CNN was all the rage after the first Gulf War. Now it’s just one of three incompetent news entertainment stations. Those who want their existing perceptions reinforced now watch the version of the competition whose slant they prefer. People who plan to think read it online. CNN may still be in business, but they aren’t really in the news business, and their reputation is lower than ever.

Flush with the market dominance of Windows, Microsoft insisted on shoving a lousy web browser at its customers. It became the Web Browser Most Often Used to Download a Real Web Browser. Microsoft can still make the rules for Internet Explorer; it’s just that no one will care. Microsoft also kept repackaging a boondogglier boondoggle and calling it the Next Great Windows. Apple’s stock sells today, as I type, for $483/share. Five years ago it sold for about $160. You can get a share of Microsoft for $32/share. Five years ago, you’d have paid about $26 for it. New Microsoft product announcements don’t change much, especially as many are flops that drive the stock price backward.

SEIU, one of the dominant labor unions, truly believes that it got Barack Obama elected. It neglects to consider that organized labor, so long accustomed to having its way and having its sloganeering taken at face value, no longer has the power to get anyone elected. It has lost the battle for public influence. It has allowed its enemies to convince people that they are better off without the right to bargain collectively. That’s like convincing landowners that polluted water is actually better than clean water. Today, maybe 10% of American workers are in a union, and many of the other 90% would object strenuously to the concept.

Google perfected the search engine, then broke its “Don’t Be Evil” motto all over the place. People are increasingly open to search engine solutions that don’t feed the Google data hydra. Google Plus was rolled out to a tremendous yawn. Everything Google does raises the question: “in what way is this meant to spy on me?” No one will lament its downfall, when it comes.

USC college football had a motto: “Win Forever.” At one point, that looked likely. A private school, it treated NCAA inquiries with disdain. The resulting sanctions sent the Win Forever coach packing his bags for the NFL, led to the hire of a mercenary coach who has floundered, caused a demoralized team of stellar athletes to lose a bowl game to a team with a losing record, and lost the program its star power.
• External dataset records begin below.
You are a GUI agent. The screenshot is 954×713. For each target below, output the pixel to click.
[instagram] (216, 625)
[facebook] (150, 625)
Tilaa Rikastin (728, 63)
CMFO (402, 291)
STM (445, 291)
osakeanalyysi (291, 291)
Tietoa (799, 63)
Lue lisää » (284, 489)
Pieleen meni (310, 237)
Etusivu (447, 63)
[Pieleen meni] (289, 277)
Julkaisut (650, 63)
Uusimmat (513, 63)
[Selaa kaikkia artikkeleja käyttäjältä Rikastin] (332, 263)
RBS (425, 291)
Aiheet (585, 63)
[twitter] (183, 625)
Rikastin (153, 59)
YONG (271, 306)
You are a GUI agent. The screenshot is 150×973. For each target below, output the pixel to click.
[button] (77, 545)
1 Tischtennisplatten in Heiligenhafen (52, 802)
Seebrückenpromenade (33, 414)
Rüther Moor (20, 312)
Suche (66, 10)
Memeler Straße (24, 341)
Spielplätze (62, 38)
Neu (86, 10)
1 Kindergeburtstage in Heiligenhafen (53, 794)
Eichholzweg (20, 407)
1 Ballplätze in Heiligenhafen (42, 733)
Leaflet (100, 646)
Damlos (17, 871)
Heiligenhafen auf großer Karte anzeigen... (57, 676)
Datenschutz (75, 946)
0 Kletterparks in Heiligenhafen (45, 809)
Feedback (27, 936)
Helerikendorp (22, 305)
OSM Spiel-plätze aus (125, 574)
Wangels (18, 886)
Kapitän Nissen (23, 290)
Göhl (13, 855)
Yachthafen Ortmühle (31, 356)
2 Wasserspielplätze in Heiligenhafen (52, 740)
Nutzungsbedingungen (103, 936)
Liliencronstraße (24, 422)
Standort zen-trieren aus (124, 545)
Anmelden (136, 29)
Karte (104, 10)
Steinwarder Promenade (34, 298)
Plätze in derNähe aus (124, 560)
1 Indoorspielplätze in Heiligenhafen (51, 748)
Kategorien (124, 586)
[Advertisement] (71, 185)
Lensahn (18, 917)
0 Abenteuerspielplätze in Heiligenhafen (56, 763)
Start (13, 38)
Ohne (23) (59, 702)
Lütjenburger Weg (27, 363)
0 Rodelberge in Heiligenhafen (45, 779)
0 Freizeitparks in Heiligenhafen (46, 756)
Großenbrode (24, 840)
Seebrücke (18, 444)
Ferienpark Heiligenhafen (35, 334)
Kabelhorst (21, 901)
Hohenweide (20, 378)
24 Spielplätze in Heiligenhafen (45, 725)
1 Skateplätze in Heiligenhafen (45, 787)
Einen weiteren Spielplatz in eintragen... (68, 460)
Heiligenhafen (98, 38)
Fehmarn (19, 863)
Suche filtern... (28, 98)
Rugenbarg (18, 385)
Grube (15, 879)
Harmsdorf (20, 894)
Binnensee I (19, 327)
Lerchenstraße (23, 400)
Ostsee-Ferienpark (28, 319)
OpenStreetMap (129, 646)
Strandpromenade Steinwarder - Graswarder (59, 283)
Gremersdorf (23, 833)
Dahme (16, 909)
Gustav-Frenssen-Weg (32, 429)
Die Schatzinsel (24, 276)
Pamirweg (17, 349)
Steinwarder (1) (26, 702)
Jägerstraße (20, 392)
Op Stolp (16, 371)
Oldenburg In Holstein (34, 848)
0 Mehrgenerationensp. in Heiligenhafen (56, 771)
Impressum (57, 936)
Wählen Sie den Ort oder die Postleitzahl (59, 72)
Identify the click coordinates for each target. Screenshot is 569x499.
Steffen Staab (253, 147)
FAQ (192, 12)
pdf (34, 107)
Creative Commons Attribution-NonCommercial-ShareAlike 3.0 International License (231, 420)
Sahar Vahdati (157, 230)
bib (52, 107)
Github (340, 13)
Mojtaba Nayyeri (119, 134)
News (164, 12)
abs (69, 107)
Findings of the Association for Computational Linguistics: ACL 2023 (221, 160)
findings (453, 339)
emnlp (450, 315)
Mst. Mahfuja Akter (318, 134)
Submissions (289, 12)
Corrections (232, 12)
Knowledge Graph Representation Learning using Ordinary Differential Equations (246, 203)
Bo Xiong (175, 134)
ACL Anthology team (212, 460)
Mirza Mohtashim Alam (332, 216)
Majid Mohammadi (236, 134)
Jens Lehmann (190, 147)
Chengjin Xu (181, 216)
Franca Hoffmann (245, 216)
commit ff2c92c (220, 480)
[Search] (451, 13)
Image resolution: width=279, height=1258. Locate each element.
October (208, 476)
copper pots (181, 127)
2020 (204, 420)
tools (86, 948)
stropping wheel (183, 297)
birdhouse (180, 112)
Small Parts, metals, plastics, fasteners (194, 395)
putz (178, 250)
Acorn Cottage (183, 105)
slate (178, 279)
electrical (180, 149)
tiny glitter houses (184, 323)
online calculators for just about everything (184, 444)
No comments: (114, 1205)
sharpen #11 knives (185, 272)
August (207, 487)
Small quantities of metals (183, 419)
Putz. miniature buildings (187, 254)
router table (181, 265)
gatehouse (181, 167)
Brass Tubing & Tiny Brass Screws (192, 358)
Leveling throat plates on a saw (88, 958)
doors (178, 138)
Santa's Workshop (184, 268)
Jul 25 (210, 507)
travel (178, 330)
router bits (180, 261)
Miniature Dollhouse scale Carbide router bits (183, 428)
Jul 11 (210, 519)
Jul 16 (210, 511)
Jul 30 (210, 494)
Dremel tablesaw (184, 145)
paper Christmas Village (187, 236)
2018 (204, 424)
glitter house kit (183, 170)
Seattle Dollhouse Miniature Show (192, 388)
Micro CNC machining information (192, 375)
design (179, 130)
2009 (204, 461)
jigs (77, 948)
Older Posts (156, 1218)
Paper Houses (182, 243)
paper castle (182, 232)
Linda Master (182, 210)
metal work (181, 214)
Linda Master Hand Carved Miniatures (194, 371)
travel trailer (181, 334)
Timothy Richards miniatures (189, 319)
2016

Last week, USC struggled to defeat Utah State, a team with few athletes that USC would have recruited even when it wasn’t under scholarship reductions.

Adrienne commented to me: “To add to your list of companies that toppled themselves, I think the Big Three TV networks are next. When a show gets knocked off of my DVR and I can’t find it either on the network’s website or On Demand, and they don’t show it again for several months, it’s just plain stupid.” She’s got a point. The major networks have become increasingly less relevant, in large part because they’ve been difficult about content. Faux is the worst. Increasingly, the most compelling TV content is not on the major networks at all.

The American mindset continues to insist that its system is the world’s greatest, that its military might is unchallengeable, its currency is the world standard, and that every country’s most important relationship is that with the United States. This, as it: lags the developed world in most quality-of-living categories, tucks tail from Afghanistan, and tries to decide whether its worst enemy is a a) major world religion with a few extremists, b) people who want to sneak across its borders to pick fruit and mow yards, or c) two old Cold War adversaries who watch its missteps with bemused anticipation. It requires an enemy, lest its people look inward and see that its own government and corporations are a greater threat to them than all of the above in union. And in the meantime, increasingly, it fails to adjust to a changing world and falls behind, losing relevance and prestige.